Lethal intent for the most serious lifetime attempt was predicted by hopelessness, as a single variable and best model, across all groups (adjusted R2=10.0, F=8.4, df=1, 67, p<0.01). Diagnosis, age, lifetime number of attempts, and history of aggression were not related to lethal intent. Findings were not significant for the most recent attempt.
In the regression analysis that examined clinical predictors of objective planning, a significant interaction was found between diagnosis and hopelessness, prompting separate regression analyses for each diagnostic group. Among patients with comorbid disorders, increases in the level of objective planning (for the most serious lifetime attempt) were predicted by increases in hopelessness, with increasing age as a secondary factor. A full model with all variables explained 36% of the variance (adjusted R2=35.8, F=5.33, df=4, 27, p=0.003), and hopelessness and age together explained 27% of the variance (adjusted R2=26.7, F=6.7, df=2, 29, p<0.01). There were no significant predictors of objective planning in the groups with borderline personality disorder or the depressed group. History of aggression and lifetime number of suicide attempts were not related to the degree of objective planning in any diagnostic group. Findings for the most recent attempt were very similar. In the group with comorbid disorders, hopelessness and age predicted objective planning (adjusted R2=26.1, F=6.7, df=2, 30, p<0. 0004).

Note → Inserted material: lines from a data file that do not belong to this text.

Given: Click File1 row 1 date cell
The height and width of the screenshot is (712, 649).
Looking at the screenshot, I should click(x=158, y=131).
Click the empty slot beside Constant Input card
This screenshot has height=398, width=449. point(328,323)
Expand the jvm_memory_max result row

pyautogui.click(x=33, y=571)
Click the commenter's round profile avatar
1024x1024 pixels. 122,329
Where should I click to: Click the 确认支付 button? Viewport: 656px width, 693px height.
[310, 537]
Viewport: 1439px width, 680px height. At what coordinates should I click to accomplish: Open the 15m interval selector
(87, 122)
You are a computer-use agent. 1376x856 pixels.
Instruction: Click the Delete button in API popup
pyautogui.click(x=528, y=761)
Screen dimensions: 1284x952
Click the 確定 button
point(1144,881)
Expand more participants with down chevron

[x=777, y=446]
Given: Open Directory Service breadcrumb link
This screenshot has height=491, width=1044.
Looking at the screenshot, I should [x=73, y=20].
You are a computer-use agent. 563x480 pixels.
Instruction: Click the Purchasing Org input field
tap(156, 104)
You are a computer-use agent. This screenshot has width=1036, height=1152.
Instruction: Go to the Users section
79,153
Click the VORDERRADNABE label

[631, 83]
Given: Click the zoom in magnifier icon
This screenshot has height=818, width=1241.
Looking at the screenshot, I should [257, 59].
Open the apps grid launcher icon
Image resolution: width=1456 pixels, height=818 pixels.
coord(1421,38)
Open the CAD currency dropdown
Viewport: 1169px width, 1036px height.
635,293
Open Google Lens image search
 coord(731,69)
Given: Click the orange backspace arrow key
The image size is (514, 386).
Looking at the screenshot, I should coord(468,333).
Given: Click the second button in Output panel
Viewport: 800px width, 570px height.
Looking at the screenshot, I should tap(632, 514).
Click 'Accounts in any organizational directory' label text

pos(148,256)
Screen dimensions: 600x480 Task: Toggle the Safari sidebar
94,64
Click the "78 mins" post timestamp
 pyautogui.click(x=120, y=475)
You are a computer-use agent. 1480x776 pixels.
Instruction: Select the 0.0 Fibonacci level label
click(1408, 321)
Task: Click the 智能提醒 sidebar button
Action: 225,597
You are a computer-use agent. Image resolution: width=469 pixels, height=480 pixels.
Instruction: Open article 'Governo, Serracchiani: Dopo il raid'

The full model was not significant in predicting the degree of medical damage (for the most serious lifetime attempt). The degree of medical damage was predicted by the lifetime number of suicide attempts, as a best model, across all diagnostic groups (adjusted R2=9.0, F=7.9, df=1, 70, p<0.01). Age, aggression history, and hopelessness did not predict the degree of medical damage. No predictors were found for the most recent attempt.
There were no relationships between predictor variables and choice of violent or nonviolent methods for either the most recent or the most serious lifetime attempts.